Mutuality makes sense to us to ease scarcity by trading daily – using division of labor, checking out comparative costs, buying freely from producers sharper than ourselves such as Google, Verizon, Merrill Lynch, General Electric, Macy’s, Metropolitan Life – as trading parties get ahead via mutual gain.

Gain? So Robinson Crusoe gave us the 5-day work-week, for didn't he get his work done by Friday? Hey!

Or think of a green high-school graduate from Jersey City, me, arriving as a mail clerk in 1939 at 590 Madison Ave., N.Y., IBM headquarters, and getting a lesson not on trade's scarcity-easing productivity but on its power to wage peace. For on an outside wall was a huge 30-foot-high sign, painted in black and gold, reading "World Peace Through World Trade."

That thought was the idea of Thomas J. Watson, founder and head of IBM, who wondered about the dubious outcome of World War I and the League of Nations, who saw how trade lifts living standards and benefits people directly, who prodded them to see the folly of war when armed forces shoot/bomb customers and investors, actual or potential.

And last but not least in this one economic lesson, Shaftesburyites, is the gross Ticker No. 5, Gresham’s law on inflation. It is named after Sir Thomas Gresham, 16th century English financier and advisor to Queen Elizabeth I. Gresham saw that in money circulation "bad money drives out good," as people unload their bad money and hoard the good.

Thus does debased coinage or irredeemable paper currency or unrestrained bank credit swell and replace money of higher value in terms of gold or silver. To put Gresham’s Law into modern lingo, inflation stems from too much money chasing too few goods. As our hardly good-as-gold U.S. dollar falls and falls.

I attest personally to how far the dollar has fallen since I was a boy. In 1930, when I was 9 years old, the price of a 1st-class stamp was 2 cents; today it is soon 42 cents, or 21 times more. In 1930 a doctor charged $2 for an office visit and $3 for a home visit; today he’s up around $80 for an office visit, or 40 times more, and home visits are as dead as a do-do. In 1930 a ride on a New York City subway cost a nickle; today it’s $2 – again 40 times more.

So inflation goes, so money rots. Rotting is bad enough but it also causes rotten recessions as well. I leave it to you on just when the next recession strikes, as it most certainly will.

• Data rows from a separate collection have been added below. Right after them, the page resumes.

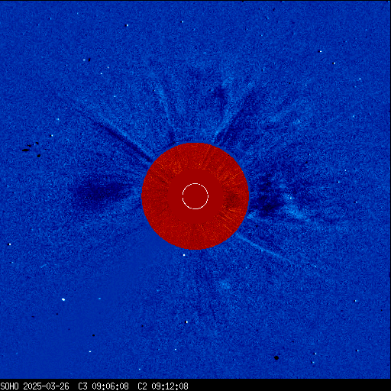The height and width of the screenshot is (391, 391).
Task: Click the white star at the far left edge
Action: (x=10, y=244)
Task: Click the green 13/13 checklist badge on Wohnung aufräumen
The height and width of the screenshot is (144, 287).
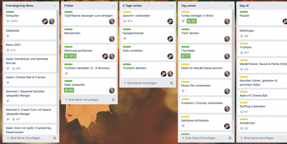Action: point(70,56)
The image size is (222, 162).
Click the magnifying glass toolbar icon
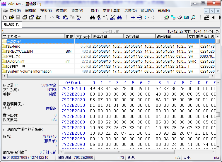pos(193,18)
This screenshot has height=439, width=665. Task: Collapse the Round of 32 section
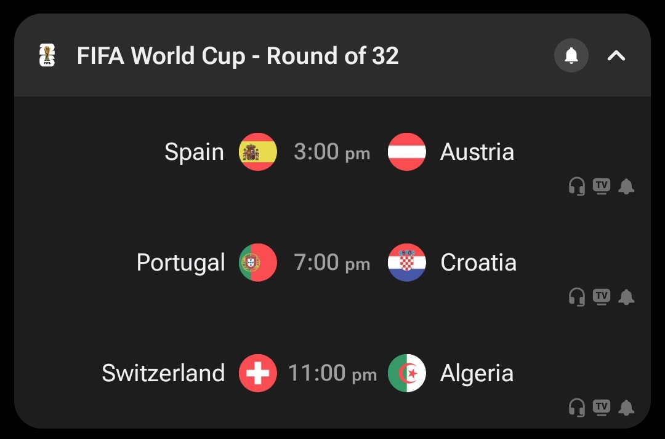616,55
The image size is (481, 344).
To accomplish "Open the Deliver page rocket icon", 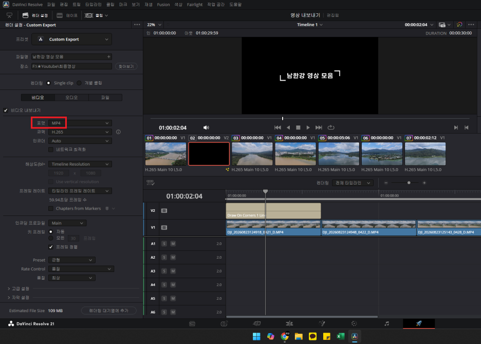I will (x=419, y=323).
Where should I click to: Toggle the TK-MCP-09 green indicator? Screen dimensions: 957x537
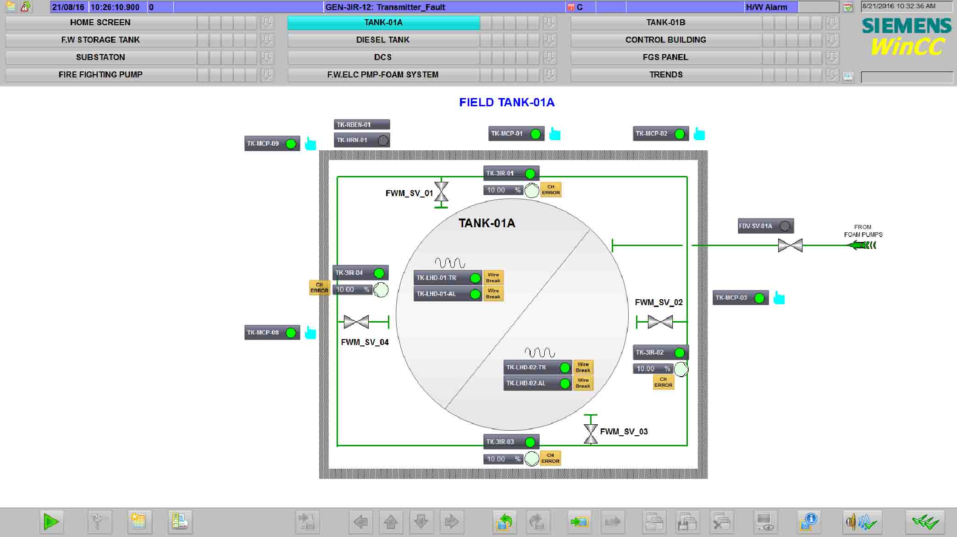click(291, 144)
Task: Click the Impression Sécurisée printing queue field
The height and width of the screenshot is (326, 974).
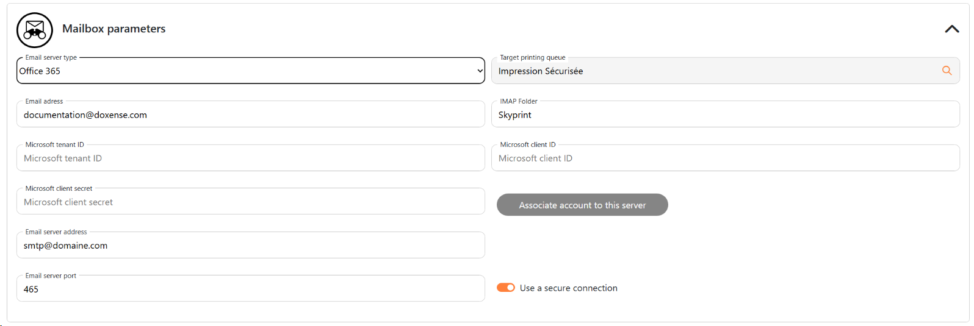Action: 714,71
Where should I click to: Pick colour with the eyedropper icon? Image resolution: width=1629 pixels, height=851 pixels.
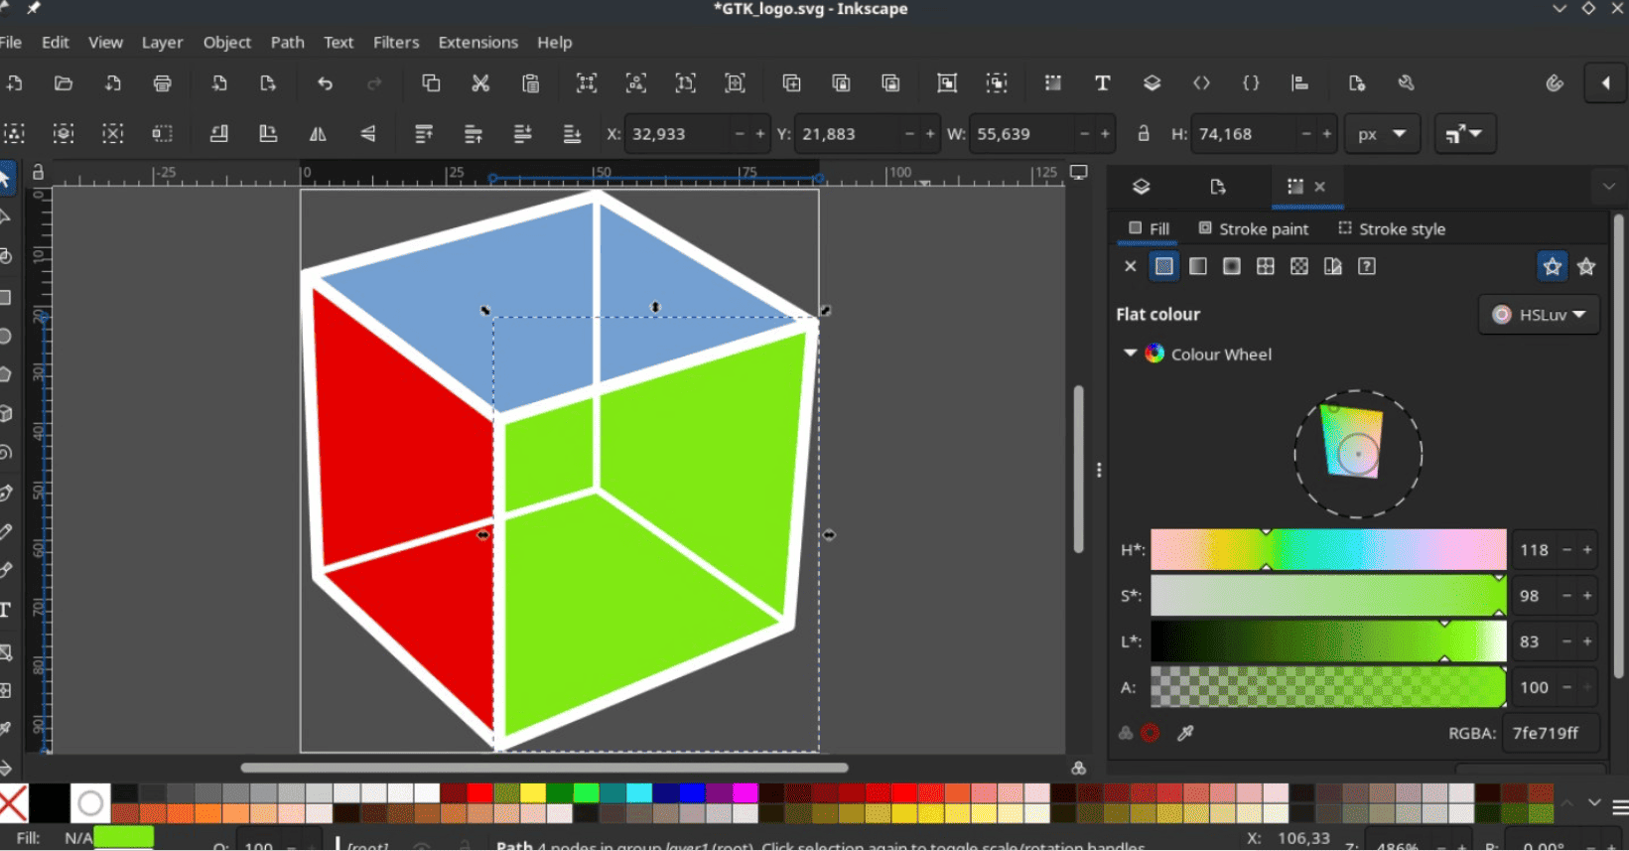click(x=1185, y=733)
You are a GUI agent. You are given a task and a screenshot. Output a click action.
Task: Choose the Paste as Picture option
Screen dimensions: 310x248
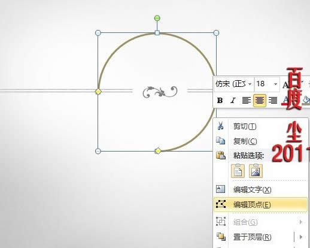click(x=256, y=171)
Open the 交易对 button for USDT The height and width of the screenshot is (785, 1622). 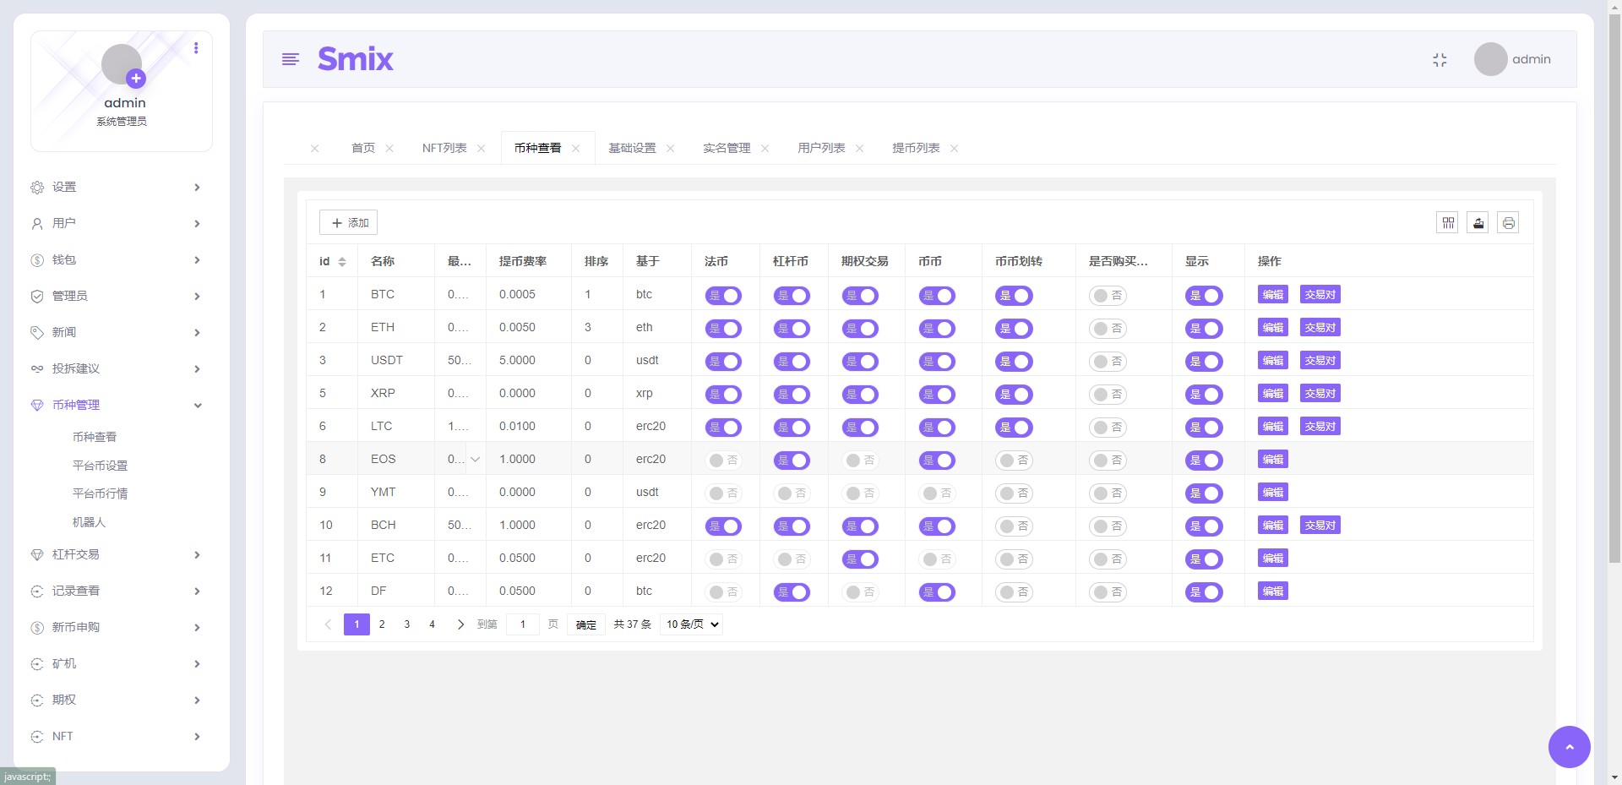pyautogui.click(x=1319, y=360)
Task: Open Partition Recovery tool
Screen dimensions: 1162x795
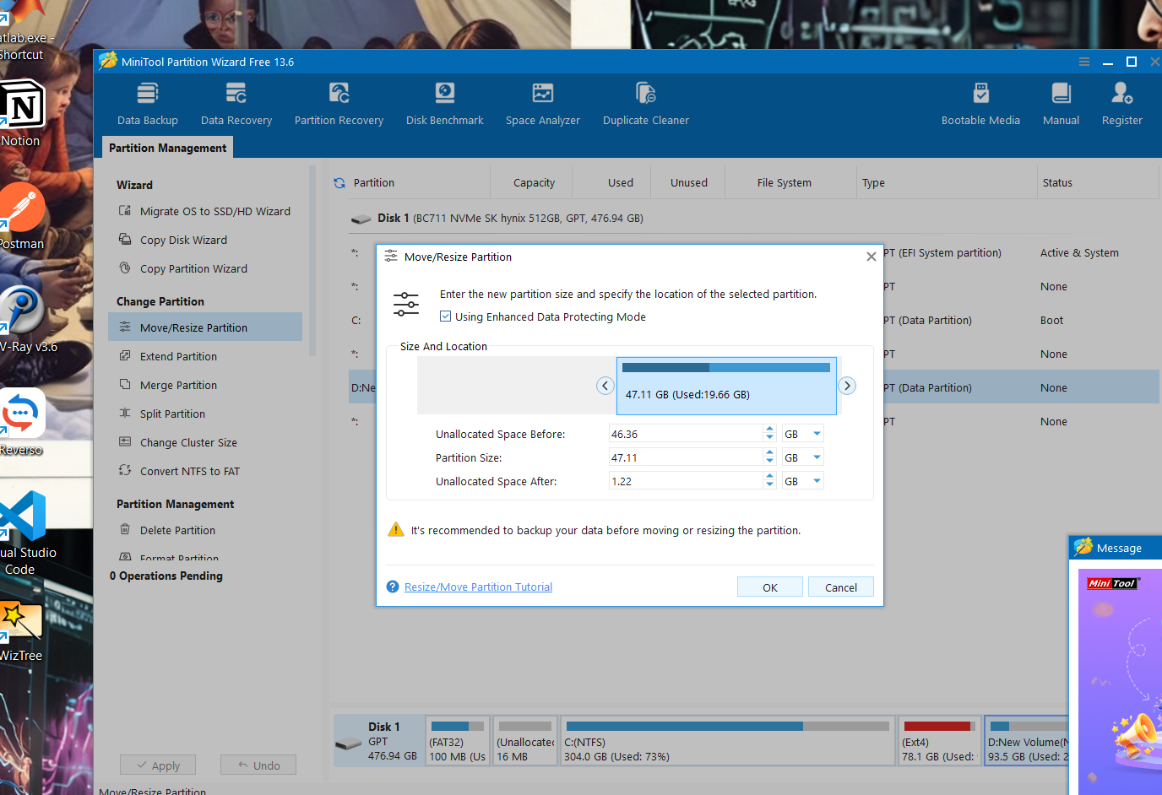Action: [339, 104]
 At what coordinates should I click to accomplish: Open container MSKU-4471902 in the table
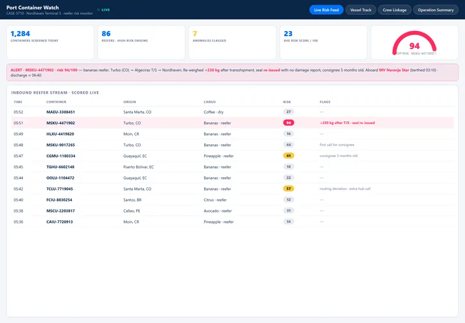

No surprise: The root of monetary rot is politics: a power-corrupting statist anything-goes majoritarian amorality, as government counterfeits money legally. Note Roman Emperor Diocletian in 301 A.D. blaming inflation not on his debasing Roman coinage but on “the greed of merchants.” Thus did Diocletian pass the buck in his day and set wage and price controls, which soon failed. As they always do.

I close listing those five scarcity-coping tickers in my one lesson in economics as: 1. the law of self-interest, 2. the law of scarcity, 3. the law of opportunity cost, 4. the law of trade mutuality, and that miscoping 5. Gresham’s law on inflation.

So there, dear Shaftesburyites. And I can too chew gum and walk at the same time.